In particolare, i giudici della Consulta erano chiamati a sancire se la norma risalente al 1958 sia legittima o meno nel punto in cui configura come reato “il reclutamento e il favoreggiamento della prostituzione volontariamente e consapevolmente esercitata”. La Corte d'appello di Bari, infatti, poneva in rilievo un possibile contrasto della norma con il “principio della libertà di autodeterminazione sessuale, qualificabile come diritto inviolabile della persona umana, la quale potrebbe esprimersi anche nella scelta di offrire prestazioni sessuali verso corrispettivo” e, a suo dire, sarebbe violato anche l'articolo 41 della Costituzione, “potendo la libera autodeterminazione sessuale, essere considerata anche come una forma di estrinsecazione dell'iniziativa economica privata”. 
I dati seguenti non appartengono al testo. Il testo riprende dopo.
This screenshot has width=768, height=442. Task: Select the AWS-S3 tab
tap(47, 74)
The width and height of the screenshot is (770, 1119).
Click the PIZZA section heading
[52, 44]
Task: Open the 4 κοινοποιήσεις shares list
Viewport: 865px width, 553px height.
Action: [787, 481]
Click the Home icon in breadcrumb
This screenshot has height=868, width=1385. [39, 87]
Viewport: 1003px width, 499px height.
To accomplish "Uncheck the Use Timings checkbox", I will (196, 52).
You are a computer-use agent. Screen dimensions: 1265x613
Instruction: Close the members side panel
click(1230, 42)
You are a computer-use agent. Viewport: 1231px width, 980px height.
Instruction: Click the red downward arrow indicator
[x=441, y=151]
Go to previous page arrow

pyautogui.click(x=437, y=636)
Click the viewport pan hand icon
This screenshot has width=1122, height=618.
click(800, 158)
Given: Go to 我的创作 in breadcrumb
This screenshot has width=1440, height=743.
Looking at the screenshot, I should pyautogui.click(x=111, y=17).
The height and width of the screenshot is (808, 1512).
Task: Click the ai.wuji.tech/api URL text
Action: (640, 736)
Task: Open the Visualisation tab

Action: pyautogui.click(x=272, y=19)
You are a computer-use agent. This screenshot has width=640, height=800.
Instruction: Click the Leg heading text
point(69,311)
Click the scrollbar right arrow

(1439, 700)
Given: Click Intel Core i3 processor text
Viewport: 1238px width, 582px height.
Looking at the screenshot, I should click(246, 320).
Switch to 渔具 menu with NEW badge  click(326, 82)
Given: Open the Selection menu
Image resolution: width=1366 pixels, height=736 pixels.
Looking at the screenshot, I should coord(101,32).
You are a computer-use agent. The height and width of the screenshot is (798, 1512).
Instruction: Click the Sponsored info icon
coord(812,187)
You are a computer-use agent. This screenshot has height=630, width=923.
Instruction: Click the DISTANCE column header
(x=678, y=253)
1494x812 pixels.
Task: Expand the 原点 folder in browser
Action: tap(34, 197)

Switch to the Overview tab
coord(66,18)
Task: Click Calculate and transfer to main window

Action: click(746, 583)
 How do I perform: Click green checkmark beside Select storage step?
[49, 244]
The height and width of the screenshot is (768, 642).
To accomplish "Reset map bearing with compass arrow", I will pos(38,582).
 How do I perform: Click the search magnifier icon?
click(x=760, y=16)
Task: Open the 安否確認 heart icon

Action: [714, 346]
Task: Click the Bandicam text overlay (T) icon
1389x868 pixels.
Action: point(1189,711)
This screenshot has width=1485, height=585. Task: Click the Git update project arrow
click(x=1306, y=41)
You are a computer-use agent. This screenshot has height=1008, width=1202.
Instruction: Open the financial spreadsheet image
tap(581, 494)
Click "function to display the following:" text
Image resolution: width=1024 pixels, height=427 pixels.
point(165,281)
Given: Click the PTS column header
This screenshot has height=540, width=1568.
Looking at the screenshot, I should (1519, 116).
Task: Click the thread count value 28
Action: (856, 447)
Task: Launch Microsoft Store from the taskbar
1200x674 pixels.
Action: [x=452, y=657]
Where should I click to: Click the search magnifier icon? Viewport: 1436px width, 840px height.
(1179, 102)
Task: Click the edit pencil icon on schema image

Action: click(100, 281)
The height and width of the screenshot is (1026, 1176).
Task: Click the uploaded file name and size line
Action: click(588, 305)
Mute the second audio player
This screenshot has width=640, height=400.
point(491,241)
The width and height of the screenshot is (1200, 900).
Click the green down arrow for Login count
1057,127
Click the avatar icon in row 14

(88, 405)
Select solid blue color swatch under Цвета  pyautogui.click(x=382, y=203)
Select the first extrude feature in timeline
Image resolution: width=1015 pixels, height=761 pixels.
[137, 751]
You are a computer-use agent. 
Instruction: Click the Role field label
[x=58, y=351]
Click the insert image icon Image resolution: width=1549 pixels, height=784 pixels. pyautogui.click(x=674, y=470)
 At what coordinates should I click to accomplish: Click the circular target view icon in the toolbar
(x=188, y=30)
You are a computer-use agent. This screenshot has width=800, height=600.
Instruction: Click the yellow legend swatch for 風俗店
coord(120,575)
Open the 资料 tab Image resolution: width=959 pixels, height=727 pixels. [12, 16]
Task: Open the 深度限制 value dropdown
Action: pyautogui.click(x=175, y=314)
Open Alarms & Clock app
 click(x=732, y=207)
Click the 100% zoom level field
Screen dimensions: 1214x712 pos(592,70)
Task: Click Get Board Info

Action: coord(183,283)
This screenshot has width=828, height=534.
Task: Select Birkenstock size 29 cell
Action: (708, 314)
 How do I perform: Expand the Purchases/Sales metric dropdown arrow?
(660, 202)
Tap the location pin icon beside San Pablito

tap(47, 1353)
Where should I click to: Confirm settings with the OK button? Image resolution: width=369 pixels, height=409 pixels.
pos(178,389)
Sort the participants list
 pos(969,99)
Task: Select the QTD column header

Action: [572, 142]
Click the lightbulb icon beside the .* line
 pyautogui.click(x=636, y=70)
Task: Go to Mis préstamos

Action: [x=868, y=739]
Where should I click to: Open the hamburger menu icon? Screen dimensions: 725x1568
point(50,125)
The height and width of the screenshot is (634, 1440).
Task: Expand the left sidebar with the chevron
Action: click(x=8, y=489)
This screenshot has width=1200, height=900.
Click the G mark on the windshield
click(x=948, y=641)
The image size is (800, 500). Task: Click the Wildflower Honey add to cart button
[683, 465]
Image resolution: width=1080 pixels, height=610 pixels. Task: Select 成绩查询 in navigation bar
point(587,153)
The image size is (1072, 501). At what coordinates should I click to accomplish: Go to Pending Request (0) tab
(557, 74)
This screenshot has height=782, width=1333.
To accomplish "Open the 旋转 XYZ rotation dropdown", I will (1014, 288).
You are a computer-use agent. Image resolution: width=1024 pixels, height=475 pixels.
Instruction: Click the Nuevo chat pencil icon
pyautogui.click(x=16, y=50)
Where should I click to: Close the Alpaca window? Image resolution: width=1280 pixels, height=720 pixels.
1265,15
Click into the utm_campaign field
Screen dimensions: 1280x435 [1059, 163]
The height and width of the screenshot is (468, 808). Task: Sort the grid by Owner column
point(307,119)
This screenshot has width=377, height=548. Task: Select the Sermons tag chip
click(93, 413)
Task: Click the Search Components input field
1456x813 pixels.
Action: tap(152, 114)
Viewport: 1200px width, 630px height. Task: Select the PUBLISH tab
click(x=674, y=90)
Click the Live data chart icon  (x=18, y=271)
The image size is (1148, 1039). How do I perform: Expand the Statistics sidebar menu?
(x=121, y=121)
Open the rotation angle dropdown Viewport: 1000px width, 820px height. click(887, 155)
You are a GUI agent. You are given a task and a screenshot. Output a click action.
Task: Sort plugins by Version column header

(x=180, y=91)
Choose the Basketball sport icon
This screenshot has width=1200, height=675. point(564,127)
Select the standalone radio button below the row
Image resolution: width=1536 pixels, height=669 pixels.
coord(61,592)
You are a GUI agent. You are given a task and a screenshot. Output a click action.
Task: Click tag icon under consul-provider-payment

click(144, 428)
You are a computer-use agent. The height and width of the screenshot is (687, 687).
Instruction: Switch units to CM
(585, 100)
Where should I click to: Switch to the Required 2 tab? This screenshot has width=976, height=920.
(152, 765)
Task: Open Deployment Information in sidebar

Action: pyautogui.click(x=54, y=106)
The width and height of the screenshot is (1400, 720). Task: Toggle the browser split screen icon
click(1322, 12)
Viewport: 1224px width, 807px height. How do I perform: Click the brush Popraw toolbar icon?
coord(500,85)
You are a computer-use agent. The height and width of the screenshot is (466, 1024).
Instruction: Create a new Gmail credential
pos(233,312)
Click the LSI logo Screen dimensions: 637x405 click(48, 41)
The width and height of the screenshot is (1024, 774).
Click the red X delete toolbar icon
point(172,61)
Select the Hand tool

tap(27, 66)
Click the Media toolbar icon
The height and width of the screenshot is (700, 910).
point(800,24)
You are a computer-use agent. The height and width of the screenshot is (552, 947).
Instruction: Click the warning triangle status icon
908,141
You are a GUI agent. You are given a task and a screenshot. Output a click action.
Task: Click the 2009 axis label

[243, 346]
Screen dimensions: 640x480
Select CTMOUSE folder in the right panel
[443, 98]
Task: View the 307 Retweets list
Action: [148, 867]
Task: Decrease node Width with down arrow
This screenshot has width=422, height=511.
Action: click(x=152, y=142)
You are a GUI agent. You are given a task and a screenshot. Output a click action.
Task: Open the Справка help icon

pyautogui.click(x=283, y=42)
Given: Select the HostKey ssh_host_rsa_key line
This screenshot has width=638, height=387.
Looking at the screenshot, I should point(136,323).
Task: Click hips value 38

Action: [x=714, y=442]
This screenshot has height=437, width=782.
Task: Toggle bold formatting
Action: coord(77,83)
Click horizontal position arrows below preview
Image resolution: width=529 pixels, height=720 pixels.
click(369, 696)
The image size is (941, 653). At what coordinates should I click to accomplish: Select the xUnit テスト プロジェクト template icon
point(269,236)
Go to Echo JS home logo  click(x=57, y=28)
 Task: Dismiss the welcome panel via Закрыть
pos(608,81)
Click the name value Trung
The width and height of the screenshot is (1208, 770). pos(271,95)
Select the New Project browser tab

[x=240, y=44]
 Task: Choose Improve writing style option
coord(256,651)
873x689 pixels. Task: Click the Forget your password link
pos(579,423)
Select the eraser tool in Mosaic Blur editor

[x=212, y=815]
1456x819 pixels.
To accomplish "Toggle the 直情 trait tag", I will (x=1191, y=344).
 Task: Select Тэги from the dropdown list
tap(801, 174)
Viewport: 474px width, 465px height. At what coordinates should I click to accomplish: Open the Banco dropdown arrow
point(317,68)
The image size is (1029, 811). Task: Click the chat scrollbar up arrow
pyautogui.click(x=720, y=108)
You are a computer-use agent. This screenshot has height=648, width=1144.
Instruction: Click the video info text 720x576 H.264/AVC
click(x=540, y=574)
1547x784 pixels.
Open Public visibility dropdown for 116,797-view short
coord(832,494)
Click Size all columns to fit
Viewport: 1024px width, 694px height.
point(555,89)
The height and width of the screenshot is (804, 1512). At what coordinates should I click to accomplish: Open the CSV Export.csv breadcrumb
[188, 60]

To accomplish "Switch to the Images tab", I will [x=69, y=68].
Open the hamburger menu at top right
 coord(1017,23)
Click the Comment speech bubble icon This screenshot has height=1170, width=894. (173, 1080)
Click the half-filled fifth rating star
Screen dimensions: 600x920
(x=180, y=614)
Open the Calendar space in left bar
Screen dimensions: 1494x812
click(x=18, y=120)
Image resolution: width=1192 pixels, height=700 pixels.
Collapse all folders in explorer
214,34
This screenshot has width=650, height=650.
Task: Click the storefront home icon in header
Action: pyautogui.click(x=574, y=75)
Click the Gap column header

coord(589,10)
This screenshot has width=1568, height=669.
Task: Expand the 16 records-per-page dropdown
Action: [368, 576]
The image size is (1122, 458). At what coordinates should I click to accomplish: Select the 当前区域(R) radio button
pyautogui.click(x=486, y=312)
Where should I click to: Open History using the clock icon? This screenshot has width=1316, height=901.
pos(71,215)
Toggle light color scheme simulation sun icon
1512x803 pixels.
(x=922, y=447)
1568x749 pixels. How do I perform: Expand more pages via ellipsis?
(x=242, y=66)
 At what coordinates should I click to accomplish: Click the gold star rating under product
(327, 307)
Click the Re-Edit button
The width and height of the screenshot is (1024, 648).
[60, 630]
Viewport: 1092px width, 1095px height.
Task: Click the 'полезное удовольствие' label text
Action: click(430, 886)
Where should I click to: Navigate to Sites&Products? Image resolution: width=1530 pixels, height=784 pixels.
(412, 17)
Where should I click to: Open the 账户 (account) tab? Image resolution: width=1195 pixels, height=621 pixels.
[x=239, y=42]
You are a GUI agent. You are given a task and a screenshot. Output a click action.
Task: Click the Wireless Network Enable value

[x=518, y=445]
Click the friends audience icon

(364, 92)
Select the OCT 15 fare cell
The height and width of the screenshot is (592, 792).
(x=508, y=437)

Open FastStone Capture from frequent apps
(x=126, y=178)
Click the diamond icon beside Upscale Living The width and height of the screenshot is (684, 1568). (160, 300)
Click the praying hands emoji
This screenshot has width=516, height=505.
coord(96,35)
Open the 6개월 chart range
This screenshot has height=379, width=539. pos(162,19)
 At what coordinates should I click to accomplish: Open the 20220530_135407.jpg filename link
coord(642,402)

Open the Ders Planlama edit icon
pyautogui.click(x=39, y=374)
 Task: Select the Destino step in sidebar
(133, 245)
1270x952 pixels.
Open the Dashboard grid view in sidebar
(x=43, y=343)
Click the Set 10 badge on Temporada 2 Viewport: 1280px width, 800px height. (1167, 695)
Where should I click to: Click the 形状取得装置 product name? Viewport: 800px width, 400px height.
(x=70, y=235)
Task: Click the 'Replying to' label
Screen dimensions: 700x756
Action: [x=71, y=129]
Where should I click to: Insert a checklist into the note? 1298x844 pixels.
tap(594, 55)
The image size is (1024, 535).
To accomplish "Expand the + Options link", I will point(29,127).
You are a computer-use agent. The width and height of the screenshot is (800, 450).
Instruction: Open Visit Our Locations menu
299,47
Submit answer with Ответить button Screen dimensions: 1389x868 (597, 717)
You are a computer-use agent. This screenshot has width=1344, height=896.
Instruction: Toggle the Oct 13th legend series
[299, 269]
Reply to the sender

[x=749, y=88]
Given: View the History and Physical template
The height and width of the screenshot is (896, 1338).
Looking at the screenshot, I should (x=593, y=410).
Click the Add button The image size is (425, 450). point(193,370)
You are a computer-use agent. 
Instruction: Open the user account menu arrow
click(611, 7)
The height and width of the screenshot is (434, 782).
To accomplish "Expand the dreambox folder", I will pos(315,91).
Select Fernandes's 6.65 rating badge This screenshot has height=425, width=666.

Ramonda (Apg23): “Potenziare la legge Merlin”

“La decisione presa oggi dalla consulta rafforza la legge Merlin e conferma la validità del suo obiettivo: la liberazione delle donne da questa forma di schiavitù moderna. Oggi in Italia prostituzione fa rima con schiavitù. Non possiamo continuare a tenere decine di migliaia di vittime per qualche escort di alto borgo”. E' quanto ha dichiarato Giovanni Paolo Ramonda, presidente della Papa Giovanni XXIII, in merito alla sentenza della Corte Costituzionale circa le questioni sulla legge Merlin sollevate dalla Corte d’appello di Bari in merito al processo sulle escort e discusse nell’udienza pubblica del 5 febbraio 2019. “Rimaniamo in attesa delle motivazioni della sentenza, – ha continuato Ramonda – ma riteniamo che sia necessario potenziare la Legge Merlin, che ha appena compiuto 61 anni, al fine di renderla più efficace per il raggiungimento del suo obiettivo di emancipazione della donna. La nostra posizione rimane quella di adottare il modello nordico in cui si prevede la sanzione ai clienti, considerati corresponsabili della riduzione in schiavitù di queste persone”. La Comunità Papa Giovanni XXIII in 30 anni di attività ha liberato dalla strada e accolto oltre 7000 ragazze vittime del racket della prostituzione. Promuove, insieme ad un cartello di associazioni – tra cui Cisl, Agesci, Azione Cattolica, Forum Famiglie, Rinnovamento dello Spirito – l'iniziativa Questo è il mio Corpocampagna di liberazione per le vittime della tratta e della prostituzione.

La legge Merlin

La legge 75 del 20 febbraio 1958, è nota come legge Merlin, dal nome della prmotrice nonché prima firmataria della norma, la senatrice Lina Merlin. Essa abolì la regolamentazione della prostituzione, chiudendo le case di tolleraza e introducendo i reati di sfruttamento, induzione e favoreggiamento della prostituzione. A sei mesi dall'approvazione il Parlamento italiano chiudeva definitivamente 560 case chiuse. Un mercato del sesso che prima dell'approvazione della Merlin era regolamentato dallo Stato.